▶ _What is needed_:
List every line in the entries below that contains the string "This".

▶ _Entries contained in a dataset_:
##########

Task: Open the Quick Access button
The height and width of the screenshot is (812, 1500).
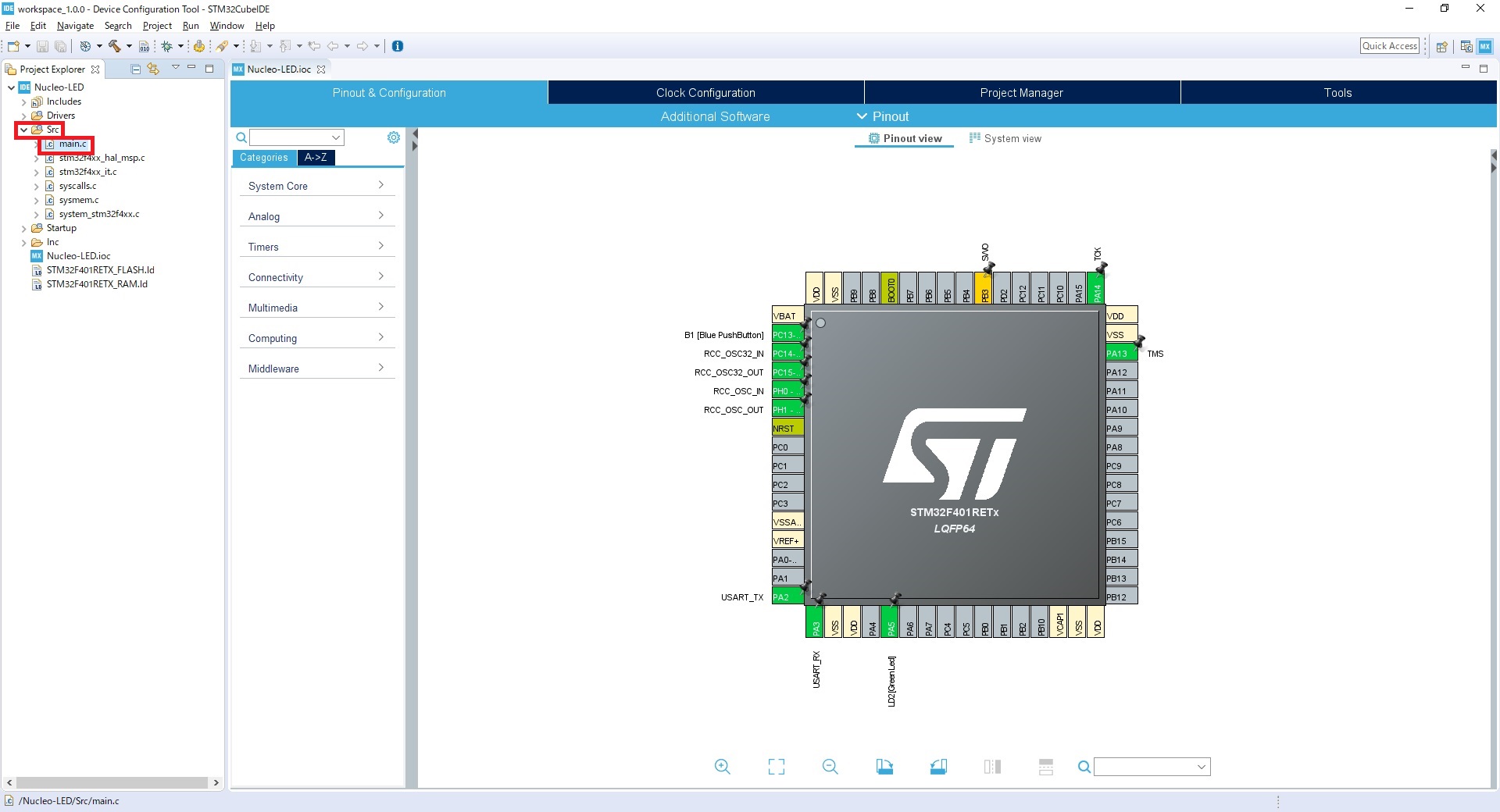Action: pyautogui.click(x=1389, y=45)
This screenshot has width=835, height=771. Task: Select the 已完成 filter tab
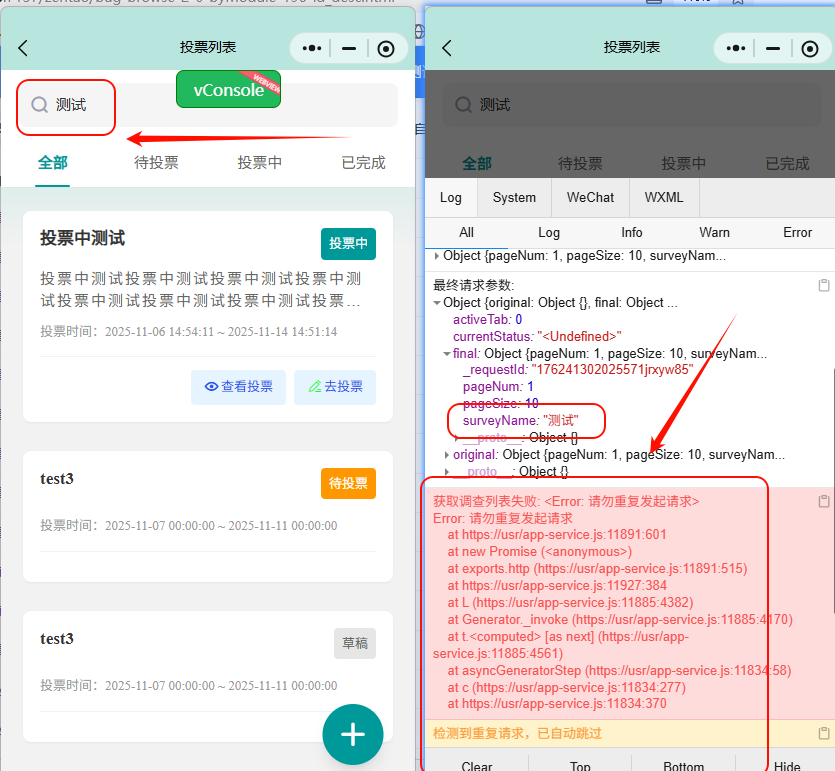(x=362, y=161)
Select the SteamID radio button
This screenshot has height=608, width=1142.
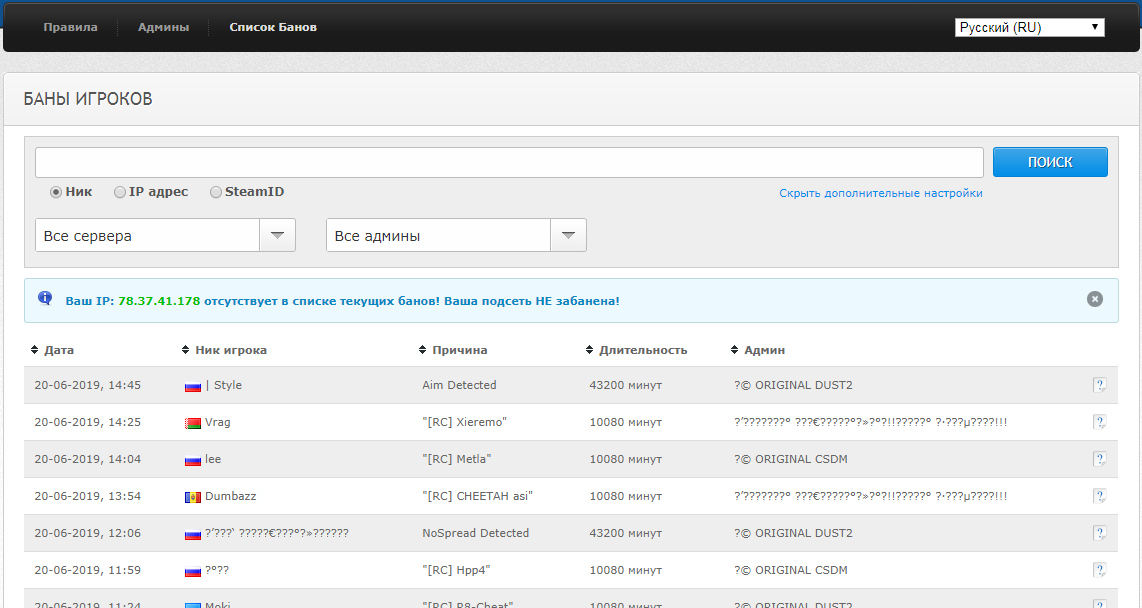pos(216,192)
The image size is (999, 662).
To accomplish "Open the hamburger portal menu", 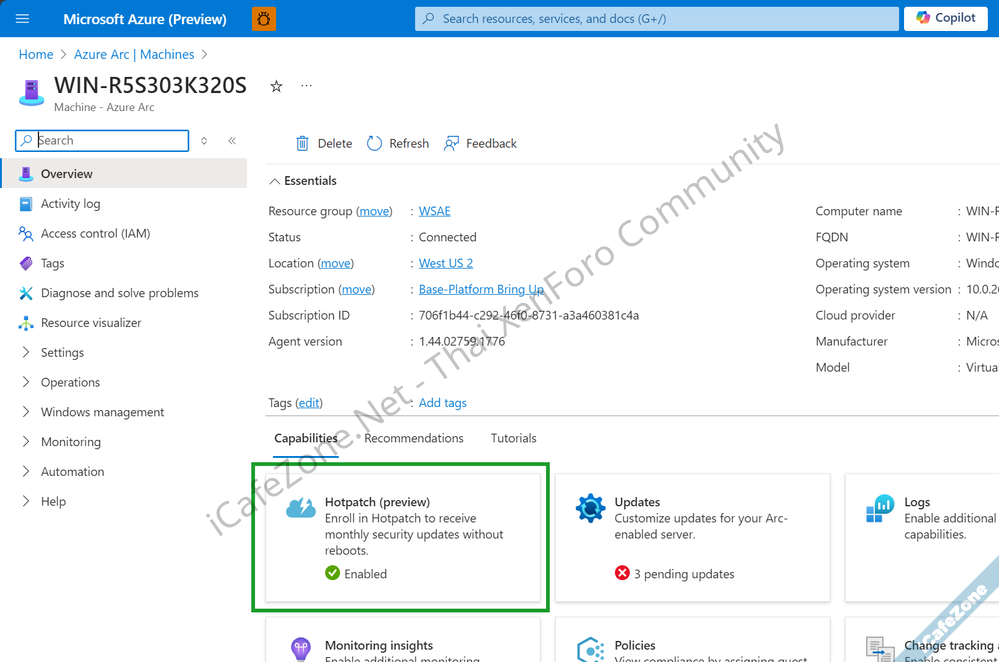I will click(x=23, y=18).
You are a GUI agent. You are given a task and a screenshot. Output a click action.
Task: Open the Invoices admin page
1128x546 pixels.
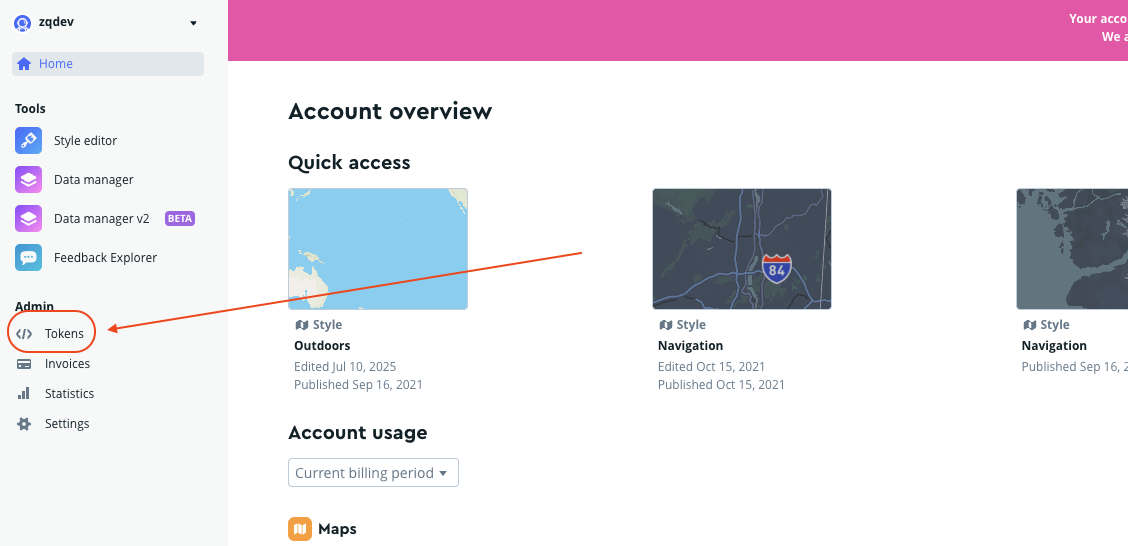(x=67, y=365)
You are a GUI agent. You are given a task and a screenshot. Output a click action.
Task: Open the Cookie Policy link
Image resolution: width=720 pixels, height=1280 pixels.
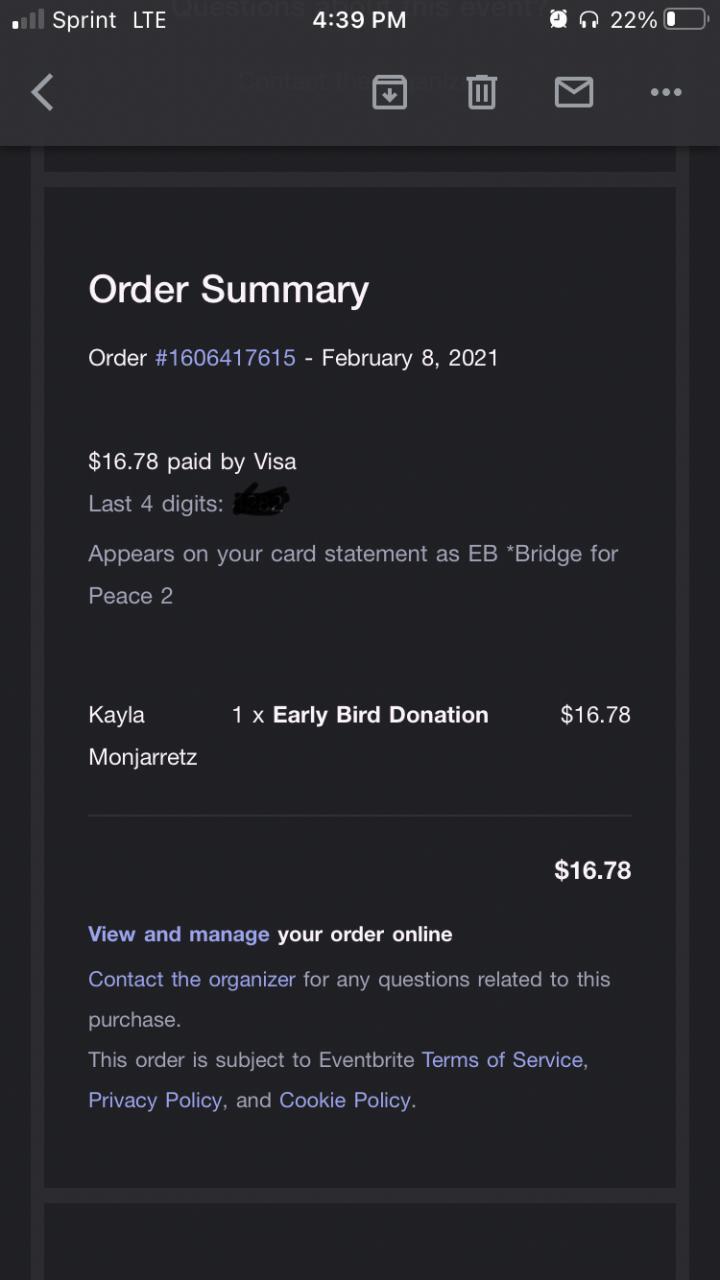tap(345, 1100)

##########

▶ _Final result_:
This screenshot has width=835, height=771. Task: Select the 已完成 filter tab
This screenshot has height=608, width=1142.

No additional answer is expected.